Wallet e Custodia

Wallet custodial e non-custodial per asset tokenizzati : differenze reali

Nei wallet custodial il controllo è affidato a un intermediario, nei non-custodial resta all’utente. Per gli asset tokenizzati la differenza incide su sicurezza, responsabilità e reale possesso del valore.

Marco Imperiali
13/03/2026
3 min di lettura
Wallet custodial e non-custodial per asset tokenizzati : differenze reali

Quando si parla di wallet digitali, una delle prime distinzioni da comprendere è quella tra wallet custodial e wallet non-custodial.

Questa differenza non è solo tecnica: incide su controllo, responsabilità e rischi, soprattutto nel contesto degli asset reali tokenizzati.

In questo articolo analizziamo le differenze reali tra wallet custodial e non-custodial, evitando semplificazioni e luoghi comuni.

Cosa significa “custodial”

Un wallet custodial è un wallet in cui:

  • le chiavi di accesso sono gestite da un soggetto terzo

  • l’utente utilizza un servizio

  • il controllo operativo è delegato

In pratica, l’utente non detiene direttamente le chiavi, ma accede agli asset tramite un intermediario.

Cosa significa “non-custodial”

Un wallet non-custodial è un wallet in cui:

  • le chiavi sono detenute dall’utente

  • il controllo è diretto

  • non esiste un intermediario che può agire sull’asset

In questo modello, chi controlla le chiavi controlla l’asset.

La differenza chiave: controllo vs delega

La distinzione centrale tra i due modelli è semplice:

  • Custodial → controllo delegato

  • Non-custodial → controllo diretto

Da questa differenza derivano tutte le implicazioni pratiche.

Vantaggi operativi dei wallet custodial

I wallet custodial offrono:

  • maggiore semplicità d’uso

  • minori responsabilità tecniche per l’utente

  • supporto operativo

Per chi è alle prime armi o cerca un’esperienza simile a quella tradizionale, questo modello può risultare più immediato.

Limiti dei wallet custodial

I principali limiti includono:

  • dipendenza dall’intermediario

  • rischio operativo legato al gestore

  • limitato controllo diretto

In caso di problemi della piattaforma, l’utente può avere accesso limitato o temporaneamente bloccato agli asset.

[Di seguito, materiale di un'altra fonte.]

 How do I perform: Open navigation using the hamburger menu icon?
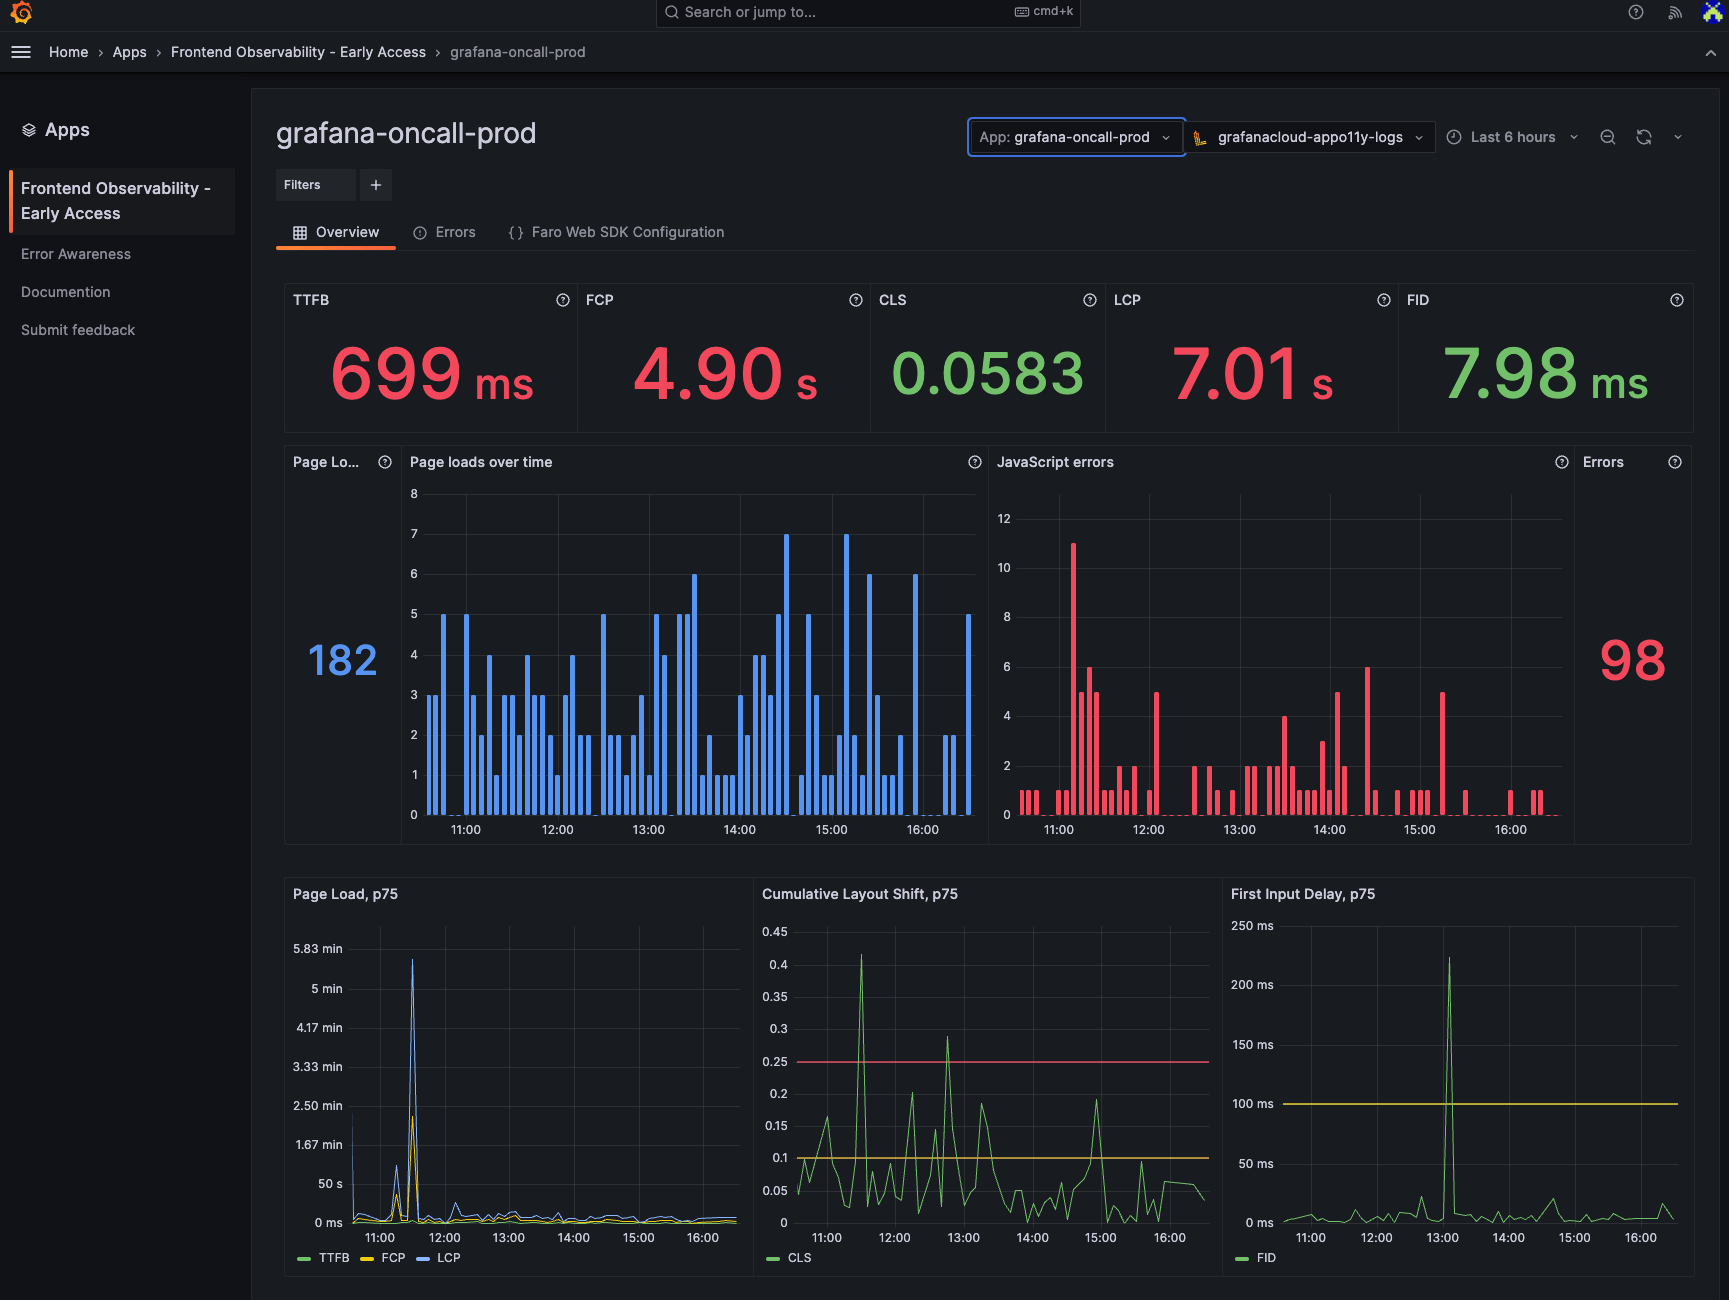click(20, 52)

Vantaggi dei wallet non-custodial

I wallet non-custodial offrono:

  • controllo diretto degli asset

  • autonomia operativa

  • riduzione dell’intermediazione

Questo modello è coerente con il principio di autocustodia, ma richiede maggiore consapevolezza.

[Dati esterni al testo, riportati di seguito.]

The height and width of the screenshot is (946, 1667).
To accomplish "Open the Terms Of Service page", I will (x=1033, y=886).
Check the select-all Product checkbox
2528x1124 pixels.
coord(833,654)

Rischi dei wallet non-custodial

Il controllo diretto comporta anche responsabilità:

  • gestione delle chiavi

  • backup corretti

  • attenzione agli errori operativi

La perdita delle chiavi può rendere l’asset irrecuperabile, indipendentemente dal suo valore.

Cosa cambia per gli asset reali tokenizzati

Negli asset reali tokenizzati, la scelta tra custodial e non-custodial:

  • riguarda il token, non l’asset reale

  • non modifica la custodia dell’asset fisico sottostante

  • influisce su controllo e responsabilità dell’utente

Anche in autocustodia, l’utente non custodisce l’asset reale, ma solo il token che lo rappresenta.

Custodial e non-custodial non sono “giusto o sbagliato”

Un errore comune è pensare che:

  • non-custodial sia sempre migliore

  • custodial sia sempre rischioso

In realtà, si tratta di modelli diversi, adatti a contesti e profili differenti.

Come scegliere tra custodial e non-custodial

La scelta dipende da:

  • livello di competenza

  • obiettivi

  • propensione alla responsabilità

  • tipo di asset detenuti

Non esiste una soluzione valida per tutti.

Conclusione

Wallet custodial e non-custodial rappresentano due approcci distinti alla custodia degli asset digitali.

Nel contesto degli asset reali tokenizzati, questa scelta incide sul controllo del token, ma non sostituisce la custodia dell’asset reale.

Comprendere le differenze reali tra questi modelli è essenziale per utilizzare i wallet in modo consapevole e coerente con i propri obiettivi.


Disclaimer

Questo contenuto ha finalità esclusivamente informative e divulgative.

Non costituisce consulenza finanziaria, fiscale o legale, né un invito all’investimento o all’utilizzo di specifici strumenti.

Le informazioni trattate possono variare in base al contesto normativo, alla struttura dei prodotti citati e alla situazione individuale del lettore.

Prima di assumere decisioni operative è opportuno valutare il proprio caso specifico e, se necessario, confrontarsi con un professionista qualificato.